O cheiro da cidade era o mesmo — uma mistura terrosa de floresta úmida, madeira fresca e café recém-passado vindo da cafeteria da esquina, que ainda tinha a mesma mesa redonda na calçada e o sininho pendurado na porta. Havia algo de eterno naquele lugar. As pessoas caminhavam devagar pelas ruas, com sacolas de mercado ou cães nos braços, como se o tempo fosse um velho amigo que não tivesse pressa de partir.
Os poucos carros que circulavam o faziam sem buzinas ou urgência, e até o som das bicicletas parecia mais suave ali. O vento soprava gentil, trazendo consigo a lembrança de verões passados, risadas ecoando pelas trilhas e o tilintar das pedras no riacho que cruzava o bosque.
Yulha era assim — um lugar onde as coisas não pareciam acontecer… até que aconteciam.
%Sunhee% sentiu os olhos marejarem brevemente quando o carro parou na casa da avó, olhou para a fachada com atenção quando desceu do mesmo, após desligar o motor. A brisa leve da tarde acariciou seu rosto, e ela respirou fundo antes de finalmente tirar as malas do bagageiro.

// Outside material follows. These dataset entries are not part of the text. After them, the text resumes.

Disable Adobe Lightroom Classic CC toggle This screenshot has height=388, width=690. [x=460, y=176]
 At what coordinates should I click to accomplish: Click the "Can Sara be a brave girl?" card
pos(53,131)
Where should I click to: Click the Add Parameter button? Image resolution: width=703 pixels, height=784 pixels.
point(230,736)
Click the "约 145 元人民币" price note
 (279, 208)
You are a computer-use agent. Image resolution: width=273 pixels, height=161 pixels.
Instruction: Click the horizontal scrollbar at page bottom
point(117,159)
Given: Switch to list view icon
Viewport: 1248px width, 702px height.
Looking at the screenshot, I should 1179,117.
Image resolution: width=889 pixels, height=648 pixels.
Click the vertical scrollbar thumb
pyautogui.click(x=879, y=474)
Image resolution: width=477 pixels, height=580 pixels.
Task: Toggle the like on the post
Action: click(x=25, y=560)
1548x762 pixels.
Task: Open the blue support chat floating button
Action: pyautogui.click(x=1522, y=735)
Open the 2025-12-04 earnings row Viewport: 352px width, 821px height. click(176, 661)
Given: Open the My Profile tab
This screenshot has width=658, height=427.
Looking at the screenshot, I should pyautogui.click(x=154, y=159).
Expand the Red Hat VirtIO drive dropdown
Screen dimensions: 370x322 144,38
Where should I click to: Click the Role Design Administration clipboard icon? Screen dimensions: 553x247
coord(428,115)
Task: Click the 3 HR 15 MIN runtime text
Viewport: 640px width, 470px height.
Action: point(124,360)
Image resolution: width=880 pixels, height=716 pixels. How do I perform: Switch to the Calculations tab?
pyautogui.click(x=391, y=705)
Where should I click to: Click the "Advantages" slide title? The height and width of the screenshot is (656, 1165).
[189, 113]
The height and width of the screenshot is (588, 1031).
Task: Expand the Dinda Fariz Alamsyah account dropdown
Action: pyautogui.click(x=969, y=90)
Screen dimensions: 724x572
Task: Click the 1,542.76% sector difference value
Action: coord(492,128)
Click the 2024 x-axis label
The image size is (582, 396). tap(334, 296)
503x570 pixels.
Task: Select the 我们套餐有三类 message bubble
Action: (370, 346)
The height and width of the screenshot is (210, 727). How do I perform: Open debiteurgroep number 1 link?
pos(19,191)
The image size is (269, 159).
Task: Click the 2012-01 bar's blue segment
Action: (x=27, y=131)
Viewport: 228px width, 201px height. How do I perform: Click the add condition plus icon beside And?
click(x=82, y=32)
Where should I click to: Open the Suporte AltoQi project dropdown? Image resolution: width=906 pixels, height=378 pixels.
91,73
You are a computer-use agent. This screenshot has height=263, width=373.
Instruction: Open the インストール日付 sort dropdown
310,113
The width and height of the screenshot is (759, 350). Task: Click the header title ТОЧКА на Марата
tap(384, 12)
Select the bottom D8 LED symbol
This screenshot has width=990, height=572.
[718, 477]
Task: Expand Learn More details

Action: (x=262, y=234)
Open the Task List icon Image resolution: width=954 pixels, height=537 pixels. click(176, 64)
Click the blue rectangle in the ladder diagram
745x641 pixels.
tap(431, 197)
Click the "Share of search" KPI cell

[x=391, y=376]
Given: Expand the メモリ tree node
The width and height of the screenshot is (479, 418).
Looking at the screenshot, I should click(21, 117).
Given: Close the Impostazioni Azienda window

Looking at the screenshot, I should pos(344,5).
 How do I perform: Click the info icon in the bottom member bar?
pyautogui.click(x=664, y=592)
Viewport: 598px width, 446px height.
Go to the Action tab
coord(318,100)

A casa era simples, de um andar só, com o telhado em formato triangular coberto por telhas escuras. A tinta amarelada nas paredes externas estava um pouco desbotada pelo tempo, e havia trepadeiras subindo pelas laterais, com pequenas flores roxas brotando entre as folhas — a avó sempre gostara de manter o jardim vivo. O portão de madeira clara rangia com facilidade, mas continuava firme, assim como a pequena varanda de tábuas envelhecidas, onde ainda repousavam duas cadeiras de balanço que pareciam esperar por alguém.
Um sino de vento pendurado na beirada do telhado tilintou suavemente, trazendo consigo a lembrança de verões antigos e tardes regadas a chá gelado e histórias contadas com paciência.
%Sunhee% caminhou até o porta-malas e retirou suas malas uma por uma, colocando-as com cuidado sobre a calçada. Havia algo simbólico naquele gesto — como se, ao abrir o compartimento, abrisse também uma parte de si que havia deixado para trás. Fechou o porta-malas e olhou mais uma vez para a casa, antes de subir os dois degraus da varanda e destrancar a porta com a chave que havia trazido pendurada no pescoço.
O interior da casa a acolheu com um silêncio morno. Um cheiro familiar de madeira antiga e chá de ervas pairava no ar, e a luz suave que atravessava as cortinas floridas deixava tudo com um tom dourado, como se o tempo ali passasse mais devagar. Os móveis estavam todos no lugar — a poltrona da avó no canto da sala, com a manta de crochê cuidadosamente dobrada sobre o encosto, e a estante cheia de livros e porta-retratos antigos.
%Sunhee% pousou as malas ao lado da porta e caminhou devagar até o centro da sala. Seu peito doía, mas não era exatamente tristeza. Era saudade misturada com alívio, medo com ternura. Um reencontro com partes dela mesma que havia esquecido.
— Oi,
halmeoni... — sussurrou, mesmo sabendo que não teria resposta. Ainda assim, sentiu uma presença cálida ali, como se a avó estivesse apenas no outro cômodo, preparando chá e esperando para lhe dar um abraço.
Caminhou pela sala em passos pesados e lentos, os olhos ainda passeando por cada detalhezinho, como se quisesse redecorar na mente todas as coisas que ela já conhecia.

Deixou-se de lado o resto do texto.